I know what they will say... "But, but, but - Insurance Companies gouged..." No ****, that is why it needs to be reformed. If we have to err between killing people's health coverage and saving some money. I am on the side of making sure we keep people's health care. Hell, we waste more money on less productive items.


The US government itself put these people on subsidies in their lousy predicament. The problem right now is a "temporary" band aid that "must" be extended.
Let's say Congress went along with HSA payments to those on subsidies for a prescribed time for transition. When those payments are scheduled to sunset, the same "government can fix it" people will be clamoring for those payments to be extended. They can't ever seem to work toward something sustainable over payments to constituents. It's self destructive and ridiculous.
If a solution could come out of the quackery of Congress, you would think it would have been done by now. But Congress and the Executive bureaucracy are not capable. They are both prioritizing their job security over solutions. This is why largess to citizens needs to be taken away from the government. It would take a constitutional amendment of some kind to keep Congress from going from a reasonable safety net for truly destitute to giving monetary gifts to half of Americans.
Even Medicare could be saved for future generations if it was turned into major medical for our older retirees, and not a pay for it all type of coverage.
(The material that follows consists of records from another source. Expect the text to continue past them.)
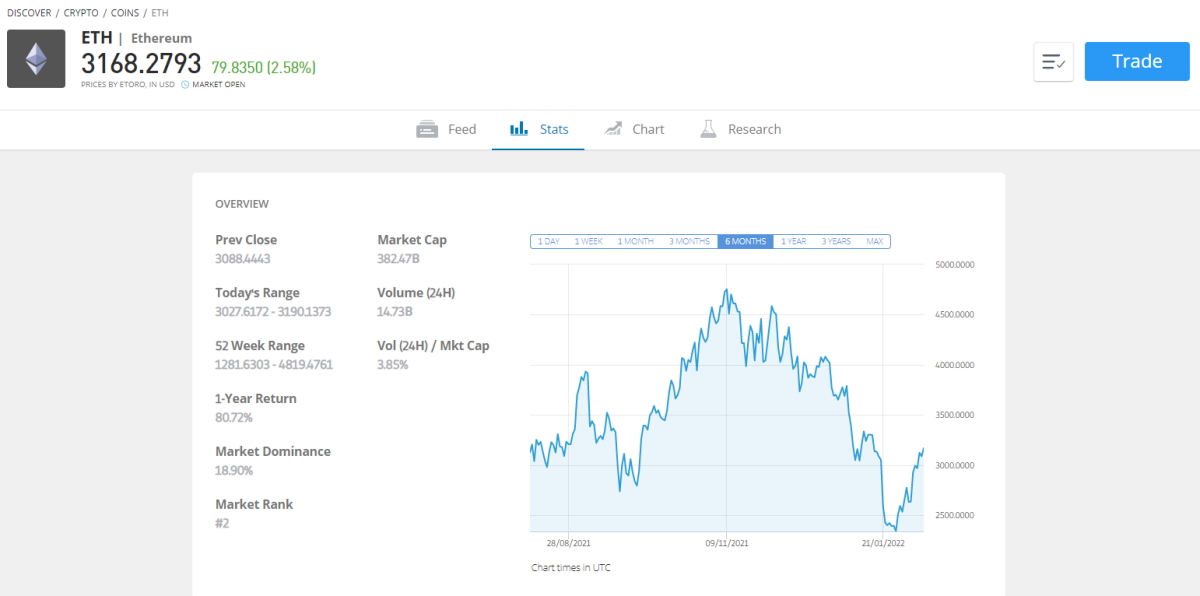This screenshot has height=596, width=1200.
Task: Click the blue Trade button
Action: 1137,61
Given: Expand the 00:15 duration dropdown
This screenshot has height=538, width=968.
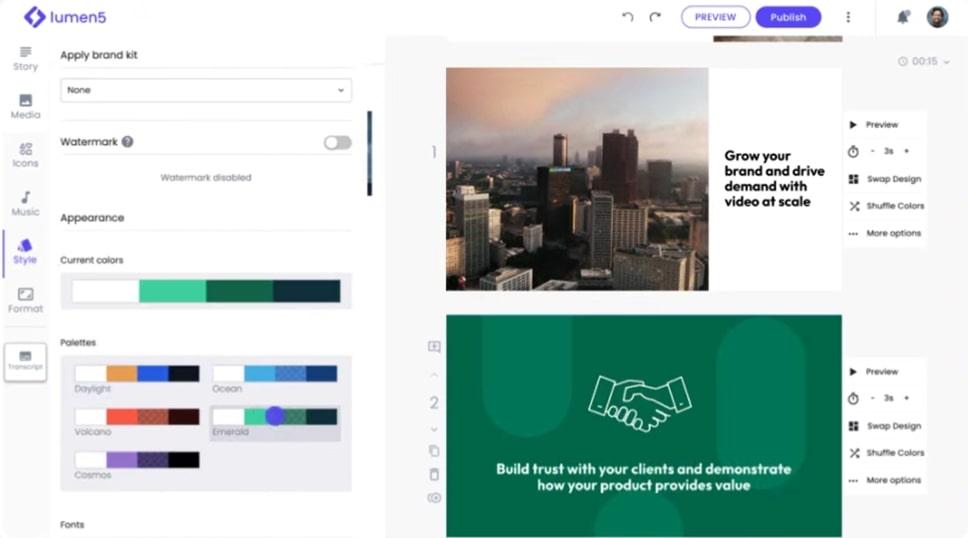Looking at the screenshot, I should click(924, 62).
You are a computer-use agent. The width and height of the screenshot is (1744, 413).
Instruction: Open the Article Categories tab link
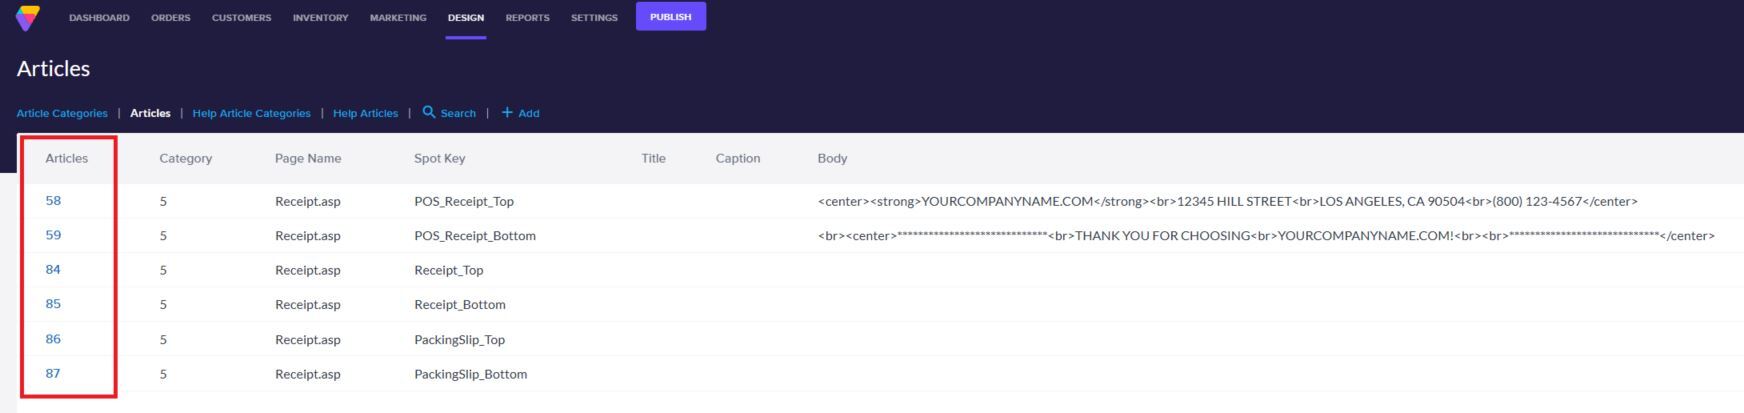(x=62, y=113)
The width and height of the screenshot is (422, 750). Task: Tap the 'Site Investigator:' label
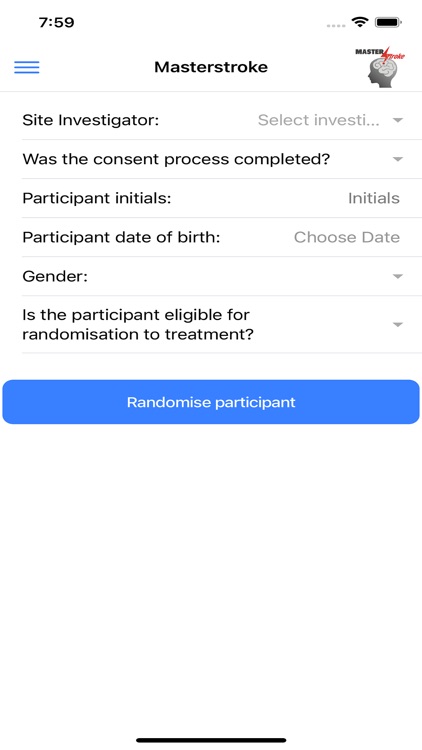[x=90, y=120]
Like anything else, the more money you pump into a business, the more inflation you will get.

https://fred.stlouisfed.org/series/CPIMEDSL

Notice what year healthcare CPI really started to rise, and has had a sharp trajectory since. It is when Congress started mandating that day to day preventive care start being covered by employers' insurance. That might have been well meaning, but it skyrocketed the cost of day to day preventive care like annual checkups and doctor visits.
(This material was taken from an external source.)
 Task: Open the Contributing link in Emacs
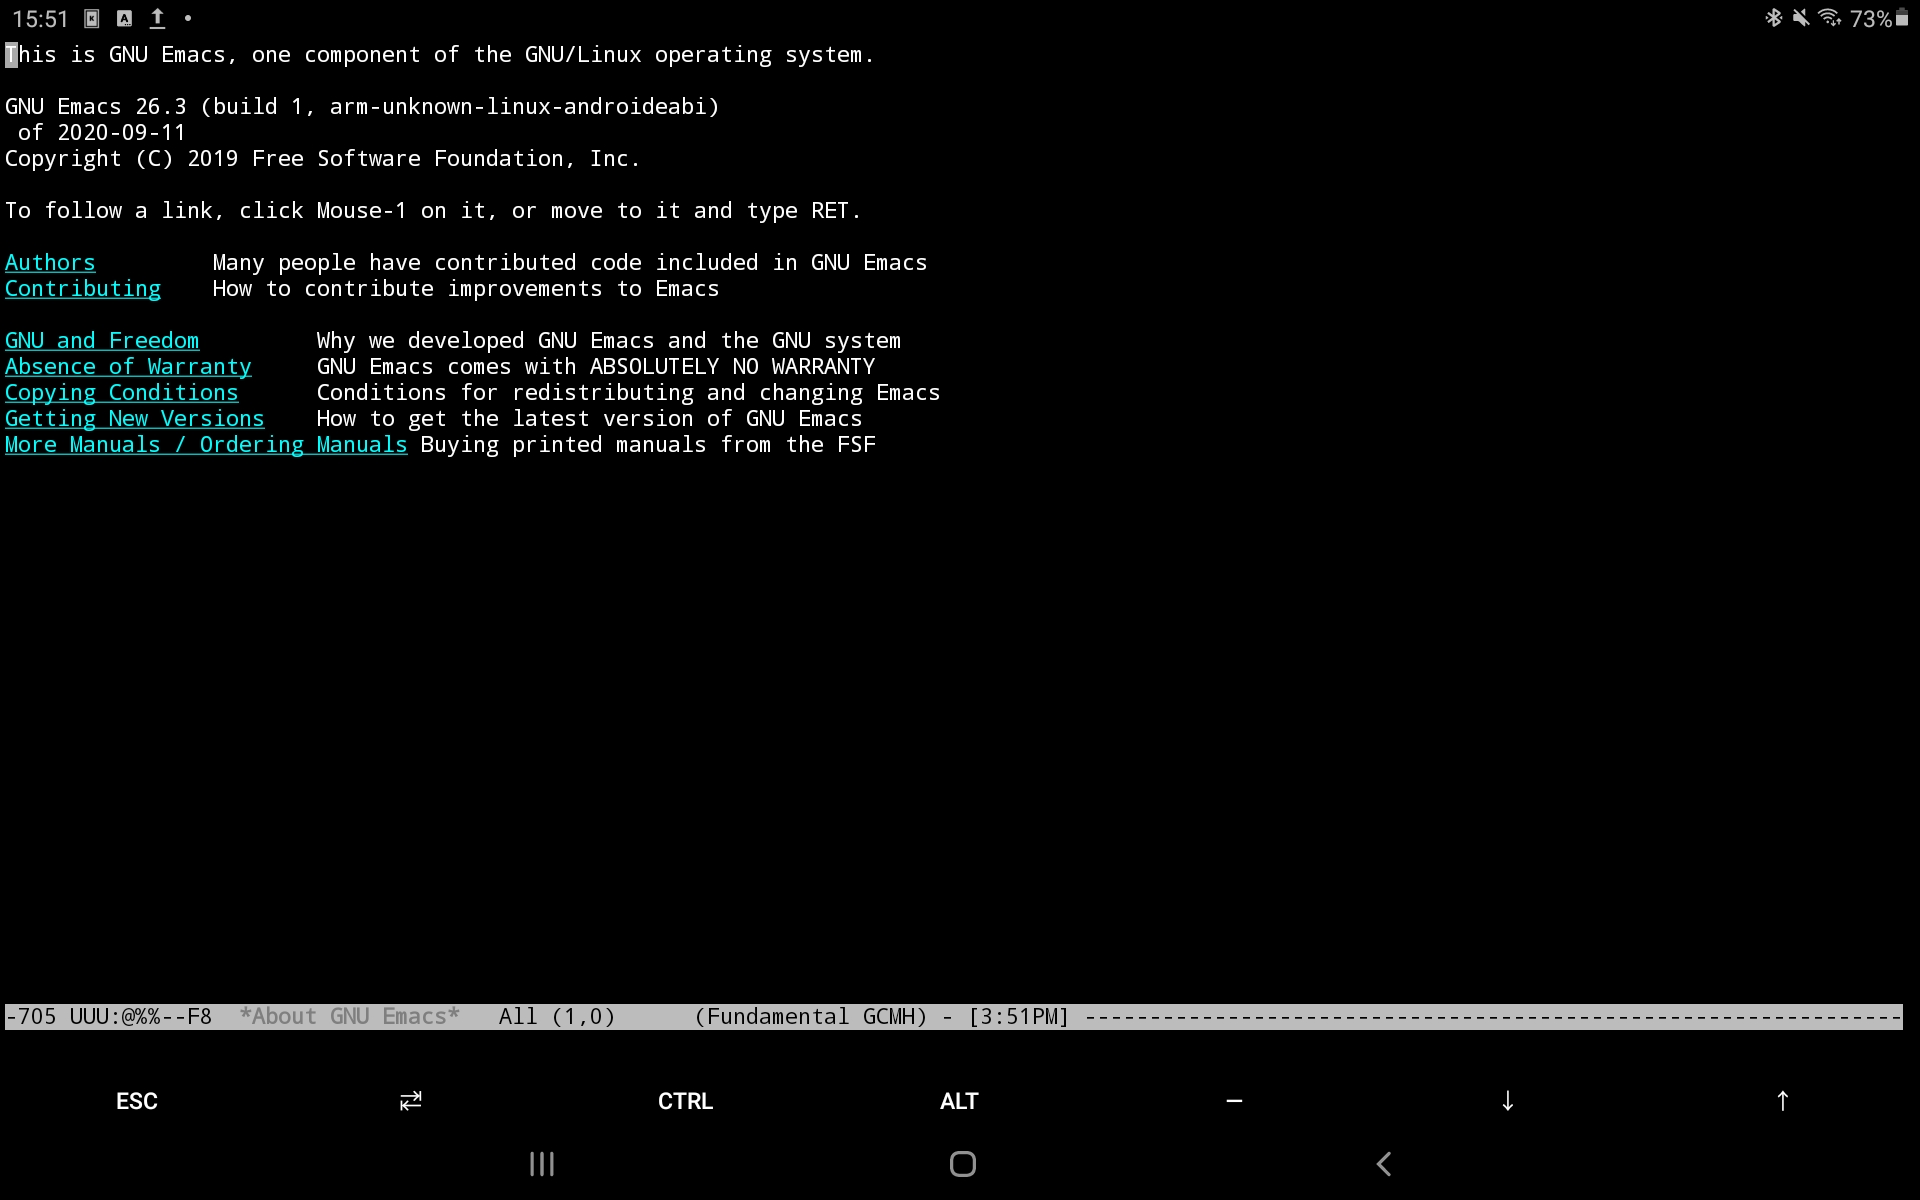pyautogui.click(x=82, y=288)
Your solution - as you see it - of Congress cutting down benefits over time has historically been used by those who espouse single payer as a temporary speed bump. They will clamor for extensions and more later. You add in the representatives who are afraid of losing votes, and you end up keeping that inflationary interventionist government road to system collapse.
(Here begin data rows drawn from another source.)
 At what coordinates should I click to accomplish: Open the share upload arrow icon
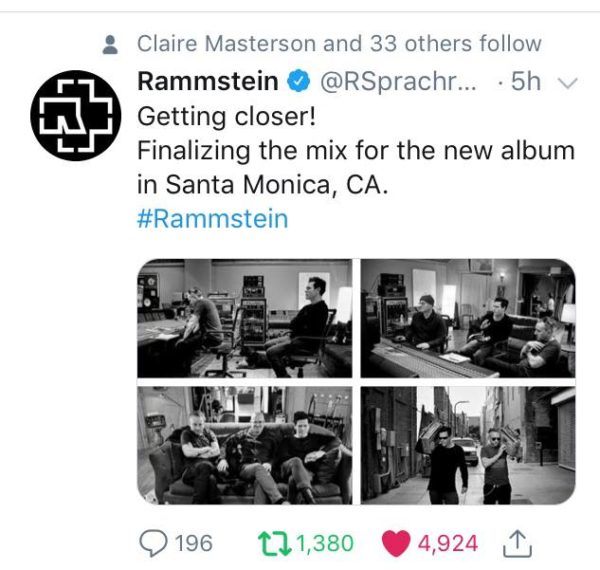tap(517, 543)
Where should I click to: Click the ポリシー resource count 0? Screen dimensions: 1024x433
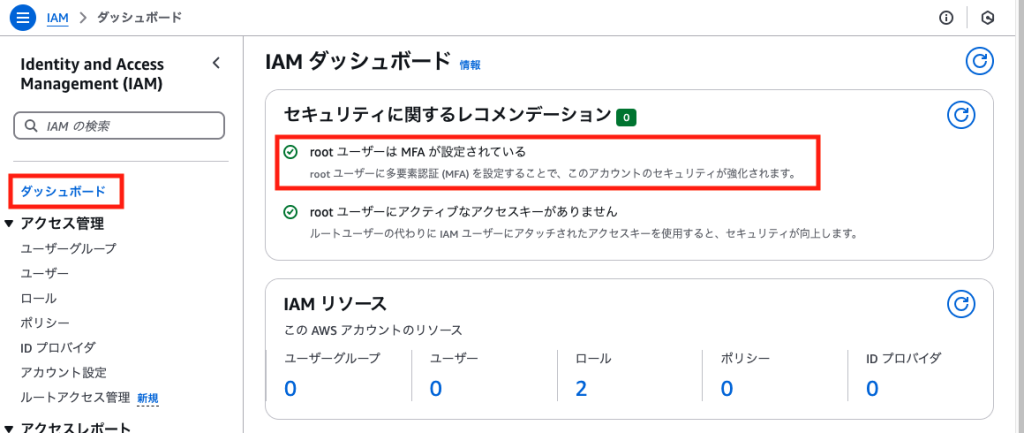pyautogui.click(x=726, y=389)
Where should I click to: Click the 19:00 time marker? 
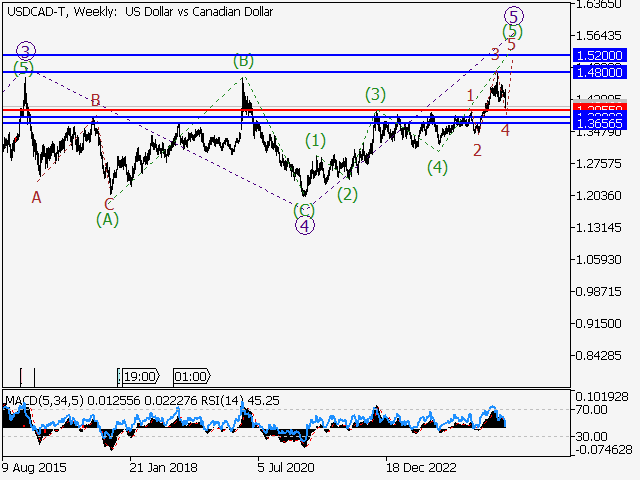pyautogui.click(x=138, y=376)
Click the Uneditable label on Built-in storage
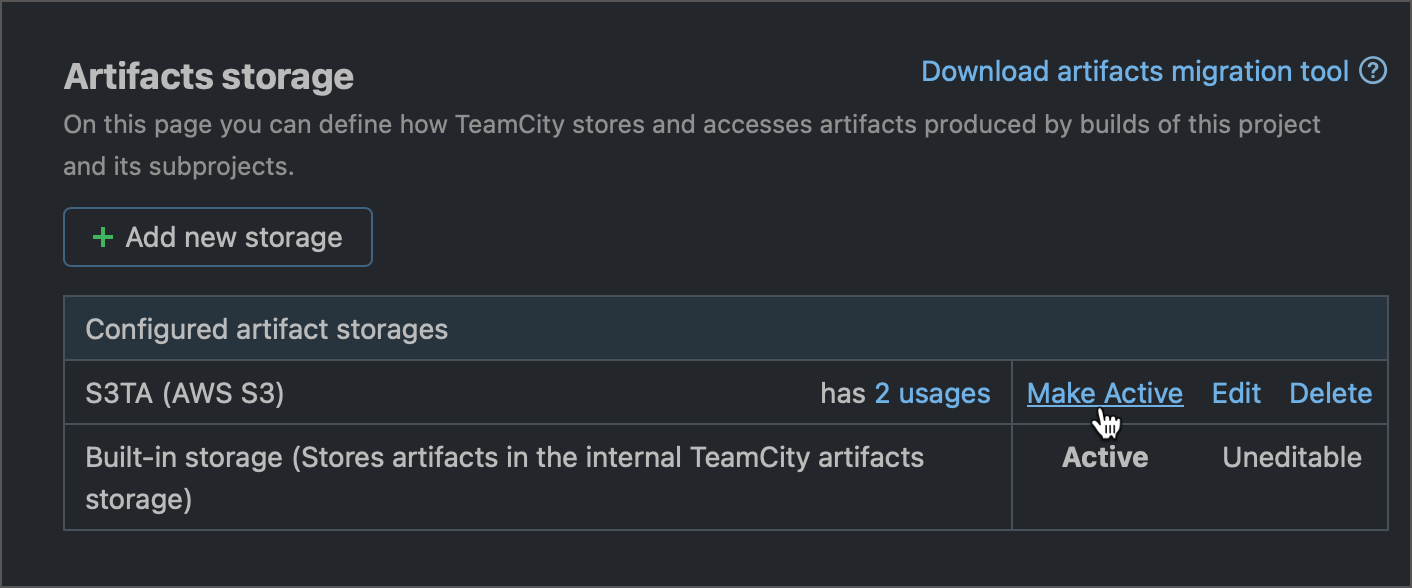The width and height of the screenshot is (1412, 588). pos(1291,457)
It really stinks for the millions of people with marketplace policies in the short term, but the band aid needs to be ripped off.
My immediate solution would be to help get these folks onto major medical plans and give them time to do so.
Those with major medical preexisting conditions will need to be allowed some continuation of coverage, perhaps through Medicaid.
Doctor offices with one or two docs should not have to hire 2-3 office workers to keep up with claims and the office's own insurance coverages. Doctors and hospitals should not have to be forced into large corporate groups in order to survive the present pay systems and reporting systems. Government mandates need to be heavily pruned to put more downward pressure on day to day healthcare costs.
What government can do is require pricing of medical procedures, doctor visits, and medical equipment be very straightforward for the average consumer. No more separate bills from every doc, PA, facility, anesthesiologist, and custodial service involved. And any bills showing up more than 60 days after any procedure. Insurance companies would be required to process payments in a timely manner. If fraud is suspected in a claim, the insurance company must report its suspicions to authorities immediately to get it taken care of in a timely manner should suspicions turn out as wrong.

Any solution MUST put downward pressure on healthcare costs. Otherwise it will become unaffordable for all.

"Any solution MUST put downward pressure on healthcare costs. Otherwise it will become unaffordable for all."


Yes, but you will not get there in time to prevent people from being harmed. No one is saying pass it and leave it. We all agree. What we did was just made people make a decision between health coverage for their families and eating. That helps no one and doesn't save crap when we have a 30T deficit.

The amount of the subsidy for 1 year will not break the Nation, but not having it will break people.